Perhaps I spoke hastily in saying that the artificial intelligence race will not be meaningfully constrained so that humans might remain free. Last Christmas Eve, the Times reported a limit placed on the power of AI, agreed upon by China and the United States. Though the negotiation was anything but easy—it reportedly “took months”—both governments agreed that, in the words of Thomas Friedman, “no decision to fire a nuclear weapon can be made by an A.I. bot alone.” Indeed, “there always has to be a human in the loop.”
This is good to hear. But the fact that, after laborious negotiation, the bilateral regulation of artificial intelligence between the world’s two greatest technological powers appeared to issue in little but denying a new technology the authority to destroy a great proportion of life on earth is revealing, et pas dans le bon sens, as the French say. Perhaps—and it may be a proposal too tiresomely earnest for the attention of our technocratic guardians—there might also be some effort to give humans authority over technologies that will protect the prerogatives of life?
It will be difficult. To realize Bacon’s ambition and make “all things possible” is to abolish all boundaries of given form and nature, including the form and nature of human beings. For nature to be subjected completely to technical and procedural artifices, everything must be potentially changeable into something other than itself, by a sovereign will that draws energy from human passions and desired states—pride, greed, fear, idleness, pleasure—and yet ultimately tends to become unmoored from anything extrinsic to itself. The human empire must conquer nature in toto, including the varied and innermost recesses of human nature—and hence subjugate and transform all that is organically given, in ourselves and the world.
The Cambrian Implosion will probably accelerate in the decades to come, with life, especially human life and all its possibilities, in retreat. Our technocratic-managerial guardians and their sophists (now known as “Comms Teams” and “PR People”) will call this desert peace. They will praise and enrich themselves from its course, then enrich themselves again by selling select mitigations of the consequences it visits upon life. They will celebrate technological advances that treat the diseases and disabilities of human life, while maintaining silence as what is given to us as organic life declines, withers, fails to generate more life, and disappears.
It is wise and right to have confidence that there will be good paths through our century, paths that make judicious use of new technologies, including artificial intelligence. But human life, and life as such, require that technology resume its role as an assistant to human beings in the stewardship and furtherance of life, the mutual and complex relation of general nature with all of our naturally human hopes, talents, and responsibilities.

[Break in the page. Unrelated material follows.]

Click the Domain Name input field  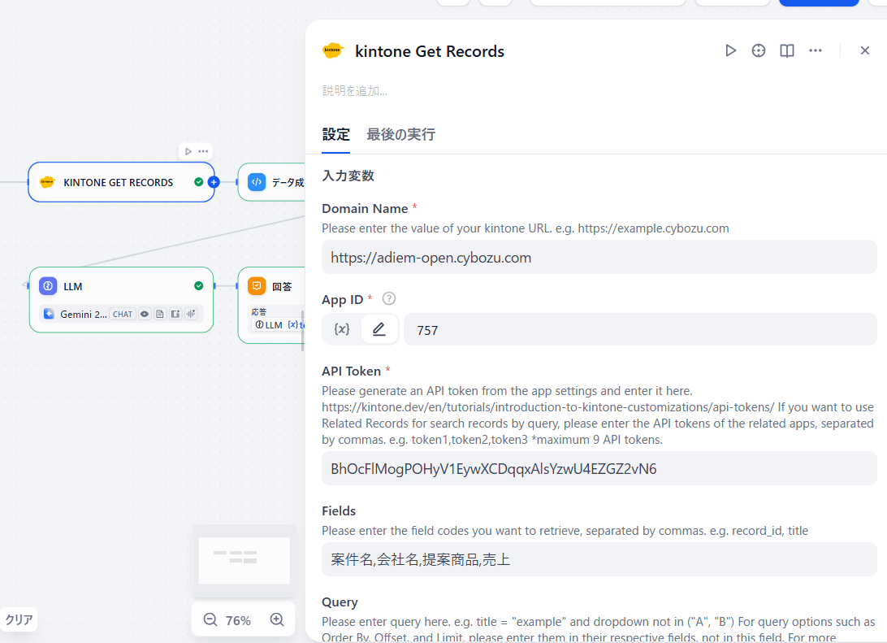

There is a better, higher standard than the one being made explicit in our time. For whatever technique, procedure, or technology discourages and diminishes organic life and the gifts and blessings of human life—even if it is powerful and profitable and convenient and affords us opportunities for ease—is not for people at all, but for incipient cyborgs.
It is past time for the Cambrian Implosion to be seen truly, with all its ugly, consumptive power over the primordial blessing of organic life. This empire should not be allowed to advance under the banner of “Progress.” Its inversive power has a truer name.